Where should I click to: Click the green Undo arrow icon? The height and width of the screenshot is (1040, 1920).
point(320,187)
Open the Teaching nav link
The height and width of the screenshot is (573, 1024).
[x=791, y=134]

====================

# Prompt
Exactly as they appear above, the records are to be transcribed in full.

# Response to this task
Where should I click to: Click the green Undo arrow icon? The height and width of the screenshot is (1040, 1920).
point(320,187)
Open the Teaching nav link
The height and width of the screenshot is (573, 1024).
[x=791, y=134]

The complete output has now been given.